One of Metro Vancouver's tiniest communities is fast becoming the next big thing when it comes to construction of multimillion-dollar mansions.

With a population of approximately 2,000, the Village of Anmore is located just north of Port Moody, 20 kilometres inland from Vancouver.

Nestled in the foothills of Eagle Mountain on the shores of Buntzen Lake, Anmore is zoned as a "semi-rural" area with most plots of land measuring about an acre.

"What brings most people here to Anmore is the trees and the natural setting," the village's mayor, John McEwen, told CTV News.

But the "semi-rural" community has earned a new nickname: Vancouver's Hamptons.

The village is bustling thanks to an increase in traffic by owners of brand-new, multimillion-dollar luxury homes, and more giant houses are cropping up as the village's reputation builds.

Mansion in Anmore

A quick MLS search at the time of publishing revealed 27 homes currently for sale in the village, all but three with price tags over $1 million, and most with at least four bedrooms. Some of the homes have as many as nine, and one of the homes – listed at $7.9 million – includes an indoor pool, five-hole putting green and seven-car garage.

A two-bedroom, two-bath home just over 1,000 square feet is listed at $650,000. An empty lot is listed for sale at $649,800.

Many of the new homes come with ritzy wine cellars, cavernous living spaces and sprawling gardens. The village's spacious lots allow for homes in the 15,000-square-foot range, enticing city dwellers who find themselves a little cramped in Vancouver's pricey market.

"A lot of people are selling out... and seeing they can build a brand new, beautiful house on a large parcel of land, and they're still within commuting time," McEwen said.

Mansion in Anmore

The village was quiet until last year, when realtors like Glen Bohnet started to advertise Pinnacle Ridge Estates. The first phase was snapped up by locals, but soon those from further away started to pour in from other areas.

"It's almost a third of the price," Bohnet said of homes in Anmore, compared to similar residences in Vancouver.

"I still believe, in today's market, it's undervalued."

It's possible that a price hike is on the way, with so many people starting to consider the move. And in addition to that looming adjustment, the village is already facing some growing pains.

As its empty lots fill with palatial homes, major challenges have come up in the community that wasn't designed for that kind of growth.

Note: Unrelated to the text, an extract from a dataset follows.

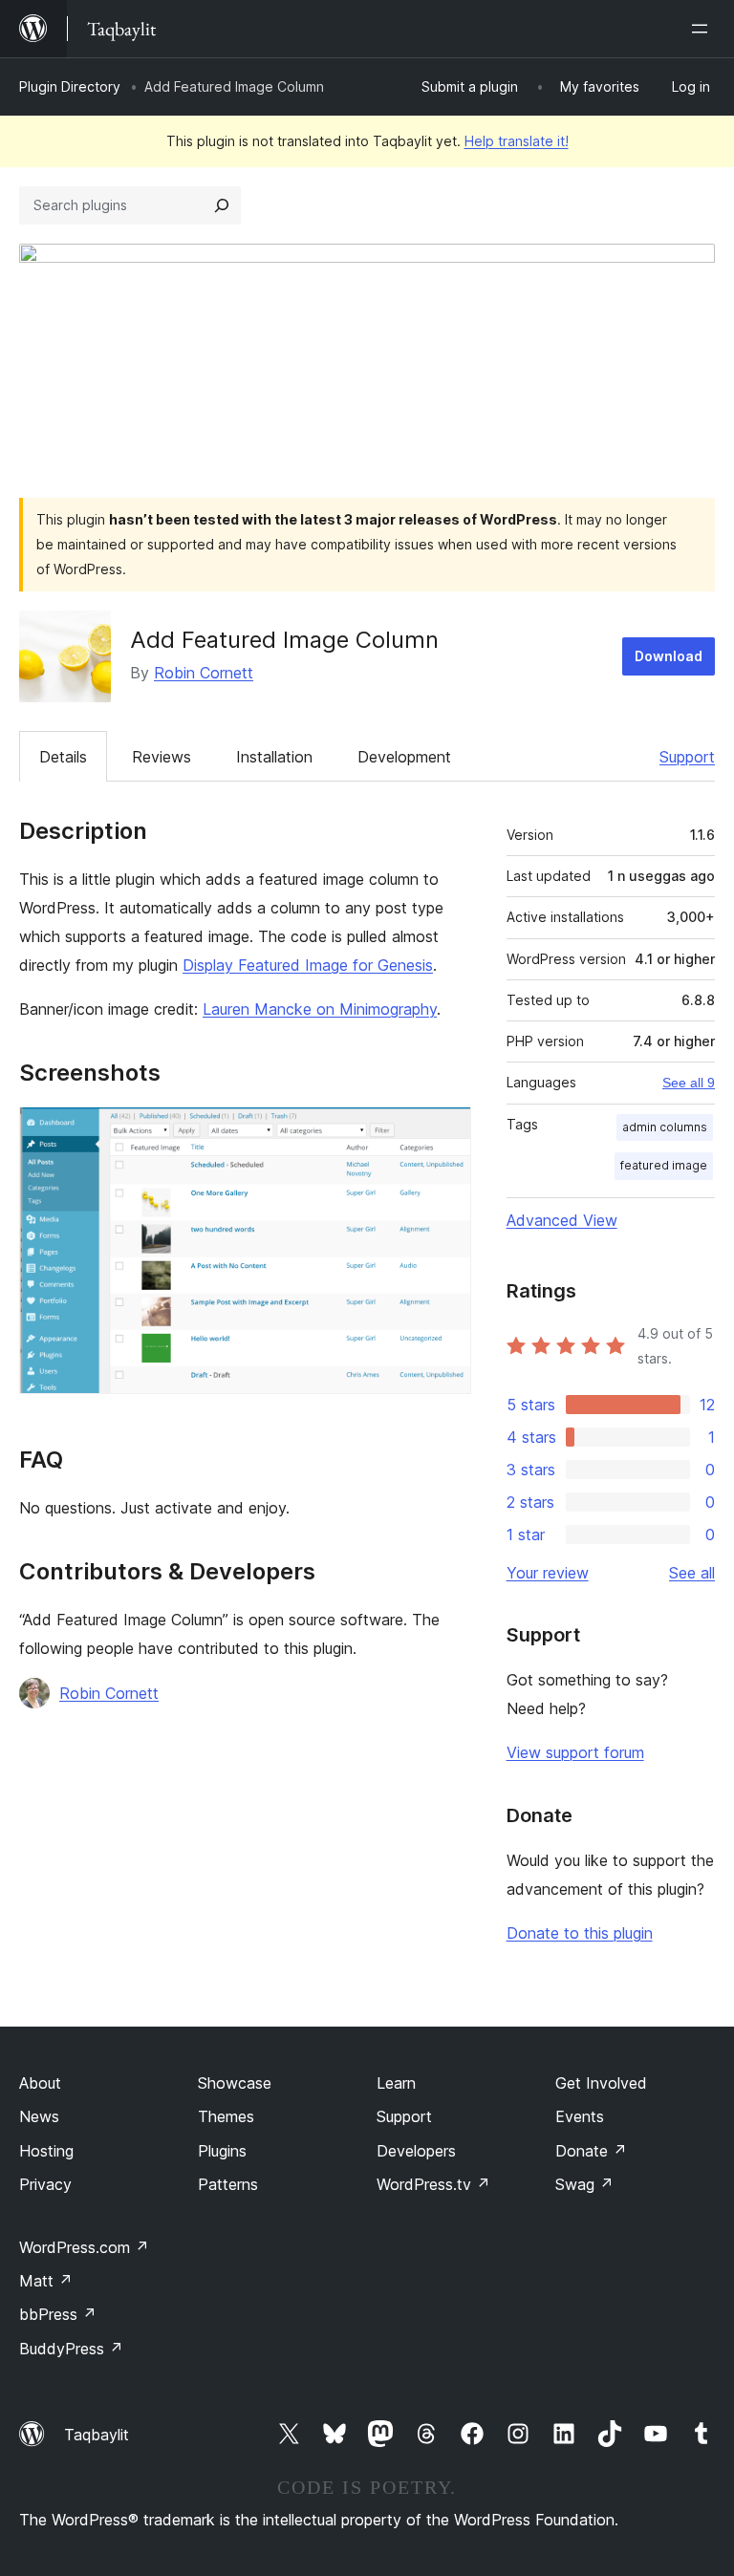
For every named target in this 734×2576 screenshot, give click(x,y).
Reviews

"We're the best kept secret in the Lower Mainland, but unfortunately our own success has kind of got ahead of us with this pre-zoning that we did," McEwen said.

Anmore construction

The mayor said he's pushing to change the zoning to make neighbourhoods denser. The current restrictions mean residents have access to city water, but are still on individual septic systems requiring large lots.

The village also needs an increase in residents to expand its coffers, as resources are currently so tight that City Hall business and council meetings are run out of portables. The heritage home that previously held city employees is collapsing, and has a serious squirrel infestation.

"We only have 807 taxpayers currently, so that's the only source of revenue we have, other than a few grants," McEwan said.

"We operate on a $2 million annual operating budget, so we have very big challenges financially."

Despite the challenges, longtime resident Anne Waterhouse said she and her husband support the idea of expanding, but worry the high-end developments are moving in the wrong direction.

"It's becoming very exclusive. It's becoming beyond the reach of any young people," Waterhouse said.

She told CTV she feels that they have to "move with the times," even though they'll miss the days when their community was relatively unknown.

"Land is becoming increasingly scarce here and I don't think we can be so elitist as to think we can keep this little patch of heaven all to ourselves," she said.